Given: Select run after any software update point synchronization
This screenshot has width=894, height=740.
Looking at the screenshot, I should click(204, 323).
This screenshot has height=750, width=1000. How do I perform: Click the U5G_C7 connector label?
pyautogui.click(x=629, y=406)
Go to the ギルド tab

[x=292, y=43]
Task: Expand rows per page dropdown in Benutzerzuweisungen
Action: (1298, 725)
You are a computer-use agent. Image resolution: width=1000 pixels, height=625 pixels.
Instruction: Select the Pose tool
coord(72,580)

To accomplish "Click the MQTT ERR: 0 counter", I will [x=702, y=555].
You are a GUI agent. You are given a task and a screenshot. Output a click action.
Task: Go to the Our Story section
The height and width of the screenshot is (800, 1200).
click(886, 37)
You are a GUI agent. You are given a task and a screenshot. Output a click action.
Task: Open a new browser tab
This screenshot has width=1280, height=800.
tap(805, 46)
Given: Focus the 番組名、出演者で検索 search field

Exercise details:
The lines from the one holding "This screenshot has width=1280, height=800." to the end of the entries are to be repeated exactly, with both ends included and nothing else.

Worked solution:
This screenshot has width=1280, height=800.
tap(805, 46)
Given: Focus the 番組名、出演者で検索 search field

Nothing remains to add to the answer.